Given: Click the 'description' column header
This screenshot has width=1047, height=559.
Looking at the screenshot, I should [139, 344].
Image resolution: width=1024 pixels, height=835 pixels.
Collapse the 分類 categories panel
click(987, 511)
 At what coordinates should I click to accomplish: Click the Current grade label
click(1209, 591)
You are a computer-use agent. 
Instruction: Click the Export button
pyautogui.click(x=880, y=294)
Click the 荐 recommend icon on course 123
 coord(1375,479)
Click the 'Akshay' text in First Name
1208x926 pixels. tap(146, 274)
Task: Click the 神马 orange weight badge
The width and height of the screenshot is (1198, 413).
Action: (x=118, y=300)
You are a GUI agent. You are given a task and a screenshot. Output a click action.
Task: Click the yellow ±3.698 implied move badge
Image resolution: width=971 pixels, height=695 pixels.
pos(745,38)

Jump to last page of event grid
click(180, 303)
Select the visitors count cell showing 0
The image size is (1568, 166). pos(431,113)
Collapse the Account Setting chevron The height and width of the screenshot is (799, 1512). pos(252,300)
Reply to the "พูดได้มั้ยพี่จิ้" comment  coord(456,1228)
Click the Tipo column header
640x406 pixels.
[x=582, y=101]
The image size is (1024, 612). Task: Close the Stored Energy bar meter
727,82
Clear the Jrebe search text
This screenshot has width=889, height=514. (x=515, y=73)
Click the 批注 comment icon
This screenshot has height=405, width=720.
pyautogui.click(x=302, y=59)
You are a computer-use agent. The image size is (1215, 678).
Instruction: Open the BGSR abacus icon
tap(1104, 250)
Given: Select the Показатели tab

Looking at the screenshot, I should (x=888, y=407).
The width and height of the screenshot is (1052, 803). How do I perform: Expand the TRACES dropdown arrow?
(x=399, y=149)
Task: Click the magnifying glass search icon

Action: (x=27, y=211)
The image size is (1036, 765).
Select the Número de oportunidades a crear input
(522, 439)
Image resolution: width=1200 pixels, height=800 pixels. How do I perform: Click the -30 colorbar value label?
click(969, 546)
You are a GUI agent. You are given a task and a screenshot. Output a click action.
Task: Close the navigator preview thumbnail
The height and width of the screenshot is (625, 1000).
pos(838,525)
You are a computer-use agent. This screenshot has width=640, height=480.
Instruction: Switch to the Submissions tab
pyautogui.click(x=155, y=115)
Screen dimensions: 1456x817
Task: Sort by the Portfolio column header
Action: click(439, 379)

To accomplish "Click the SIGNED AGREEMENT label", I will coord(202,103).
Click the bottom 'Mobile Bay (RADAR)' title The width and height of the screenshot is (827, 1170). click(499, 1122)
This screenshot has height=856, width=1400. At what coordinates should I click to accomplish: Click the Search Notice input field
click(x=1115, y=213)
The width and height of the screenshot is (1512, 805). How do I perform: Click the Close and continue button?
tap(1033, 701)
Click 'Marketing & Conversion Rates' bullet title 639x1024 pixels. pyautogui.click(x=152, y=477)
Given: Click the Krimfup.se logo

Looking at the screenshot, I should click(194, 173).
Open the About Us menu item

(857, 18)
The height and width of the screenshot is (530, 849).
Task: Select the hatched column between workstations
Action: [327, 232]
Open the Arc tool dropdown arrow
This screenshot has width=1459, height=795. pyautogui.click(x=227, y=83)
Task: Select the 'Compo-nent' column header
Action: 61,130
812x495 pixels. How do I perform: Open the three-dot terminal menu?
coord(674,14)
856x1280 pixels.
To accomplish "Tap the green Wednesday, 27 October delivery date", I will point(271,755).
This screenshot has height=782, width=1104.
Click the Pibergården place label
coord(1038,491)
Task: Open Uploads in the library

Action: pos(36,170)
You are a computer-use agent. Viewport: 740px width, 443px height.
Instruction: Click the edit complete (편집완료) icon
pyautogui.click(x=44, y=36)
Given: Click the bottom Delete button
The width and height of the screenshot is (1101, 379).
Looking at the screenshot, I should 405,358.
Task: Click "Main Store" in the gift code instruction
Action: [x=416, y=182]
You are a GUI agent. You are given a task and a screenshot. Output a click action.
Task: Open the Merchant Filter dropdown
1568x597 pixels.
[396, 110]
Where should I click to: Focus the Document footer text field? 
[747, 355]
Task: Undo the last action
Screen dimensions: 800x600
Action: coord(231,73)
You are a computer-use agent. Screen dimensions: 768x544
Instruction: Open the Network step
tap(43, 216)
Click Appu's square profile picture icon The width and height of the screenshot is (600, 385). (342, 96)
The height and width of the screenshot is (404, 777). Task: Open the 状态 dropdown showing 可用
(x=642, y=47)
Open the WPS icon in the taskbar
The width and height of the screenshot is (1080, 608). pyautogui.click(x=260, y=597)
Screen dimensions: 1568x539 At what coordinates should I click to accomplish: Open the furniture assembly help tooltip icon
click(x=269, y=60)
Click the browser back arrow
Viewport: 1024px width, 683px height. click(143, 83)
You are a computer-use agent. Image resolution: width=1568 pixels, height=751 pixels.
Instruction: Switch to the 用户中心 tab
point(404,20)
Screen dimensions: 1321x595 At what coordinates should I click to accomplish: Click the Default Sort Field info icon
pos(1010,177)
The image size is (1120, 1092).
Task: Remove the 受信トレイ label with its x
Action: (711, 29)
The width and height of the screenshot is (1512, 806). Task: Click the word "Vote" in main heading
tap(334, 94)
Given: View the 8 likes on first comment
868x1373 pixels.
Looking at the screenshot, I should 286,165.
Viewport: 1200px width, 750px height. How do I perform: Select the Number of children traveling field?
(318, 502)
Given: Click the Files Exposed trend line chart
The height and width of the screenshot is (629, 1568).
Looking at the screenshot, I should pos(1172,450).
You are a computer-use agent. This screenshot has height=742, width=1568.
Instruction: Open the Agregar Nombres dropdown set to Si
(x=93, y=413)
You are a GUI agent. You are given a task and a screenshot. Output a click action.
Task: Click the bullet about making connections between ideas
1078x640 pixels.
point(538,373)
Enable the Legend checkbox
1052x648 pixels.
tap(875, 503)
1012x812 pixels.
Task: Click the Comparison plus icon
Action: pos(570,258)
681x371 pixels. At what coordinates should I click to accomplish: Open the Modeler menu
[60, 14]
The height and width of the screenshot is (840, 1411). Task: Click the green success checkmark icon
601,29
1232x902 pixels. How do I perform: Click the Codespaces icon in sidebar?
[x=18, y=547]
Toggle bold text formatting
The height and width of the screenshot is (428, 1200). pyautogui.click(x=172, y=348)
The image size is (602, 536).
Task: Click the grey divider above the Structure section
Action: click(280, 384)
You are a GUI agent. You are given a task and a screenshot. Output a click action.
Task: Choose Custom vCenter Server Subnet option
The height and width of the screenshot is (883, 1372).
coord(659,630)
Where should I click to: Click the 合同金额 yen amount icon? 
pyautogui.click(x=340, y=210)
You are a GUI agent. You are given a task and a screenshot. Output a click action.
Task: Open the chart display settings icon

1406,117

------

Return the listing. Match it exactly.

*WRITTEN ANSWER:*
Given: Click the 'description' column header
This screenshot has width=1047, height=559.
Looking at the screenshot, I should [139, 344].
Image resolution: width=1024 pixels, height=835 pixels.
Collapse the 分類 categories panel
click(987, 511)
 At what coordinates should I click to accomplish: Click the Current grade label
click(1209, 591)
You are a computer-use agent. 
Instruction: Click the Export button
pyautogui.click(x=880, y=294)
Click the 荐 recommend icon on course 123
 coord(1375,479)
Click the 'Akshay' text in First Name
1208x926 pixels. tap(146, 274)
Task: Click the 神马 orange weight badge
The width and height of the screenshot is (1198, 413).
Action: (x=118, y=300)
You are a GUI agent. You are given a task and a screenshot. Output a click action.
Task: Click the yellow ±3.698 implied move badge
Image resolution: width=971 pixels, height=695 pixels.
pos(745,38)

Jump to last page of event grid
click(180, 303)
Select the visitors count cell showing 0
The image size is (1568, 166). pos(431,113)
Collapse the Account Setting chevron The height and width of the screenshot is (799, 1512). pos(252,300)
Reply to the "พูดได้มั้ยพี่จิ้" comment  coord(456,1228)
Click the Tipo column header
640x406 pixels.
[x=582, y=101]
The image size is (1024, 612). Task: Close the Stored Energy bar meter
727,82
Clear the Jrebe search text
This screenshot has width=889, height=514. (x=515, y=73)
Click the 批注 comment icon
This screenshot has height=405, width=720.
pyautogui.click(x=302, y=59)
You are a computer-use agent. The image size is (1215, 678).
Instruction: Open the BGSR abacus icon
tap(1104, 250)
Given: Select the Показатели tab

Looking at the screenshot, I should (x=888, y=407).
The width and height of the screenshot is (1052, 803). How do I perform: Expand the TRACES dropdown arrow?
(x=399, y=149)
Task: Click the magnifying glass search icon

Action: (x=27, y=211)
The image size is (1036, 765).
Select the Número de oportunidades a crear input
(522, 439)
Image resolution: width=1200 pixels, height=800 pixels. How do I perform: Click the -30 colorbar value label?
click(969, 546)
You are a GUI agent. You are given a task and a screenshot. Output a click action.
Task: Close the navigator preview thumbnail
The height and width of the screenshot is (625, 1000).
pos(838,525)
You are a computer-use agent. This screenshot has width=640, height=480.
Instruction: Switch to the Submissions tab
pyautogui.click(x=155, y=115)
Screen dimensions: 1456x817
Task: Sort by the Portfolio column header
Action: click(439, 379)

To accomplish "Click the SIGNED AGREEMENT label", I will coord(202,103).
Click the bottom 'Mobile Bay (RADAR)' title The width and height of the screenshot is (827, 1170). click(499, 1122)
This screenshot has height=856, width=1400. At what coordinates should I click to accomplish: Click the Search Notice input field
click(x=1115, y=213)
The width and height of the screenshot is (1512, 805). How do I perform: Click the Close and continue button?
tap(1033, 701)
Click 'Marketing & Conversion Rates' bullet title 639x1024 pixels. pyautogui.click(x=152, y=477)
Given: Click the Krimfup.se logo

Looking at the screenshot, I should click(194, 173).
Open the About Us menu item

(857, 18)
The height and width of the screenshot is (530, 849).
Task: Select the hatched column between workstations
Action: [327, 232]
Open the Arc tool dropdown arrow
This screenshot has width=1459, height=795. pyautogui.click(x=227, y=83)
Task: Select the 'Compo-nent' column header
Action: 61,130
812x495 pixels. How do I perform: Open the three-dot terminal menu?
coord(674,14)
856x1280 pixels.
To accomplish "Tap the green Wednesday, 27 October delivery date", I will point(271,755).
This screenshot has height=782, width=1104.
Click the Pibergården place label
coord(1038,491)
Task: Open Uploads in the library

Action: pos(36,170)
You are a computer-use agent. Viewport: 740px width, 443px height.
Instruction: Click the edit complete (편집완료) icon
pyautogui.click(x=44, y=36)
Given: Click the bottom Delete button
The width and height of the screenshot is (1101, 379).
Looking at the screenshot, I should 405,358.
Task: Click "Main Store" in the gift code instruction
Action: [x=416, y=182]
You are a GUI agent. You are given a task and a screenshot. Output a click action.
Task: Open the Merchant Filter dropdown
1568x597 pixels.
[396, 110]
Where should I click to: Focus the Document footer text field? 
[747, 355]
Task: Undo the last action
Screen dimensions: 800x600
Action: coord(231,73)
You are a computer-use agent. Screen dimensions: 768x544
Instruction: Open the Network step
tap(43, 216)
Click Appu's square profile picture icon The width and height of the screenshot is (600, 385). (342, 96)
The height and width of the screenshot is (404, 777). Task: Open the 状态 dropdown showing 可用
(x=642, y=47)
Open the WPS icon in the taskbar
The width and height of the screenshot is (1080, 608). pyautogui.click(x=260, y=597)
Screen dimensions: 1568x539 At what coordinates should I click to accomplish: Open the furniture assembly help tooltip icon
click(x=269, y=60)
Click the browser back arrow
Viewport: 1024px width, 683px height. click(143, 83)
You are a computer-use agent. Image resolution: width=1568 pixels, height=751 pixels.
Instruction: Switch to the 用户中心 tab
point(404,20)
Screen dimensions: 1321x595 At what coordinates should I click to accomplish: Click the Default Sort Field info icon
pos(1010,177)
The image size is (1120, 1092).
Task: Remove the 受信トレイ label with its x
Action: (711, 29)
The width and height of the screenshot is (1512, 806). Task: Click the word "Vote" in main heading
tap(334, 94)
Given: View the 8 likes on first comment
868x1373 pixels.
Looking at the screenshot, I should 286,165.
Viewport: 1200px width, 750px height. How do I perform: Select the Number of children traveling field?
(318, 502)
Given: Click the Files Exposed trend line chart
The height and width of the screenshot is (629, 1568).
Looking at the screenshot, I should pos(1172,450).
You are a computer-use agent. This screenshot has height=742, width=1568.
Instruction: Open the Agregar Nombres dropdown set to Si
(x=93, y=413)
You are a GUI agent. You are given a task and a screenshot. Output a click action.
Task: Click the bullet about making connections between ideas
1078x640 pixels.
point(538,373)
Enable the Legend checkbox
1052x648 pixels.
tap(875, 503)
1012x812 pixels.
Task: Click the Comparison plus icon
Action: pos(570,258)
681x371 pixels. At what coordinates should I click to accomplish: Open the Modeler menu
[60, 14]
The height and width of the screenshot is (840, 1411). Task: Click the green success checkmark icon
601,29
1232x902 pixels. How do I perform: Click the Codespaces icon in sidebar?
[x=18, y=547]
Toggle bold text formatting
The height and width of the screenshot is (428, 1200). pyautogui.click(x=172, y=348)
The image size is (602, 536).
Task: Click the grey divider above the Structure section
Action: click(280, 384)
You are a GUI agent. You are given a task and a screenshot. Output a click action.
Task: Choose Custom vCenter Server Subnet option
The height and width of the screenshot is (883, 1372).
coord(659,630)
Where should I click to: Click the 合同金额 yen amount icon? 
pyautogui.click(x=340, y=210)
You are a GUI agent. You are given a task and a screenshot. Output a click action.
Task: Open the chart display settings icon

1406,117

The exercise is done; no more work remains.